令和3年3月17日、事業再構築補助金の支援の対象を明確化するための「事業再構築」の定義等について示された
事業再構築指針が経済産業省より発表されました。
事業再構築補助金の概要については、
をご覧ください。
事業再構築の定義
今回公表された 事業再構築の定義としては、
①新分野展開…新たな製品等で新たな市場に進出する
②事業転換…主な「事業」を転換する
③業種転換…主な「業種」を転換する
④業態転換…製造方法等を転換する
⑤事業再編…事業再編を通じて新分野展開、事業転換、業種転換又は業態転換のいずれかを行う
の5つを指し、これらのいずれかの類型に該当する必要があります。
要件について
さらに各要件として、
①新分野展開→製品等の新規性要件、市場の新規性要件、売上高10%要件
②事業転換→製品等の新規性要件、市場の新規性要件、売上高構成比要件
③業種転換→製品等の新規性要件、市場の新規性要件、売上高構成比要件
④業態転換→(製造業)製造方法等の新規性要件、製品の新規性要件、売上高10%要件
(製造業以外)製造方法等の新規性要件、設備撤去等又はデジタル活用要件、売上高10%要件
⑤事業再編→組織再編要件、その他の事業再構築要件
となっております。
(要件の概要)
・製品等の新規性要件…①過去に製造等した実績がないこと、②製造等に用いる主要な設備を変更すること、③競合他社の多くが既に製造等している
製品等ではないこと、④定量的に性能又は効能が異なること、の4つすべてを満たすこと
・市場の新規性要件…①既存製品等と新製品等の代替性が低いこと、②既存製品等と新製品等の顧客層が異なること(任意要件)

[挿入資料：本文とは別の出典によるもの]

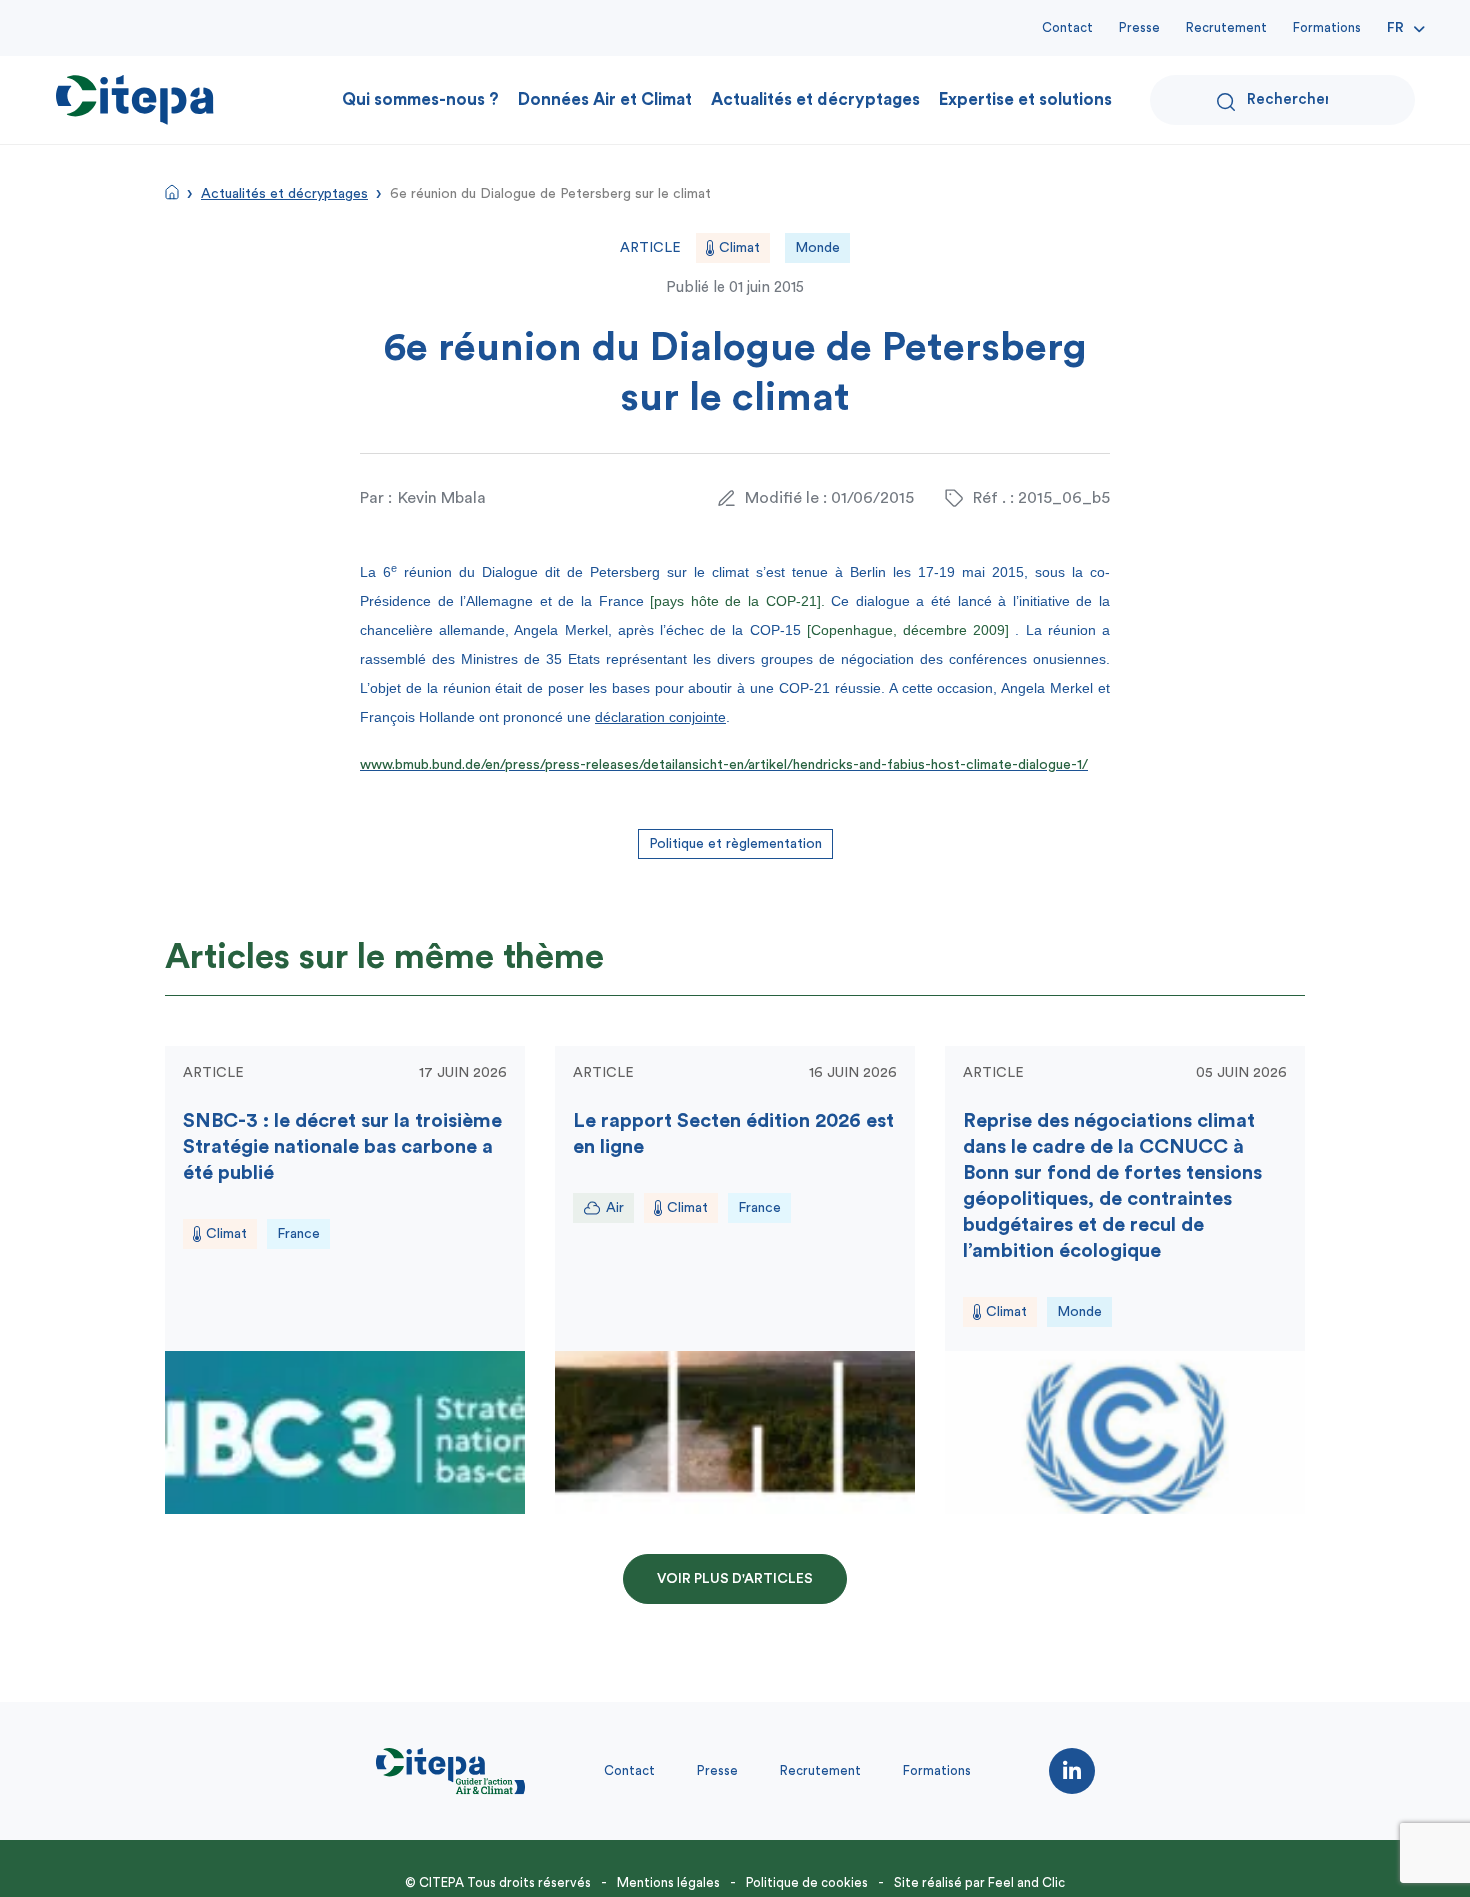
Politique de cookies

・売上高10%要件…新たな製品等の(又は製造方法等の)売上高が総売上高の10%以上となること
・売上高構成比要件…新たな製品等の属する事業(又は業種)が売上高構成比の最も高い事業(又は業種)となること
・製造方法等の新規性要件…①過去に同じ方法で製造等していた実績がないこと、
②新たな製造方法等に用いる主要な設備を変更すること
③競合他社の多くが既に製品等を製造等するのに用いている製造方法等ではないこと
④定量的に性能又は効能が異なること
の4つすべてを満たすこと
・設備撤去等又はデジタル活用要件…既存の設備の撤去や既存の店舗の縮小等を伴うもの又は非対面化、無人化・省人化、自動化、最適化等に
資するデジタル技術の活用を伴うものであること
・組織再編要件…「合併」、「会社分割」、「株式交換」、「株式移転」、「事業譲渡」等を行うこと
・その他の事業再構築要件…「新分野展開」、「事業転換」、「業種転換」又は「業態転換」のいずれかを行うこと
事業再構築の定義の明確にするものとして、今回指針が発表されたわけですが、
読み解くのも難しいような複雑な要件が並んでいて、曖昧な表現も多い内容で、ハードルは高いように感じました。
これが申請に当たっての最低条件となるので、
これらに該当し、公募要項(未公表)の要件を満たさなければ申請さえできないというかなり厳しい要件になっています。
また、今回は補助金の支払のタイミングが約1年後であったり、事業再構築を予定していても補助対象にならない費用があったり、
補助金を受けた後も、経営状況等について5年間年次報告が必要であったり、厳格に管理されるようです。
これを機に、やりたかった新しい事業展開へ取り組むタイミングとしてはよいかとは思いましたが、
補助金をもらうために、指針に合わせてリスクを高めて取り組みを拡大するということは慎重になるべきだと思います。
しかし、これをうまく活用して、ポストコロナ・ウィズコロナの時代の経済社会の変化に対応していく取り組みを
みなさんにご提案できればと思います。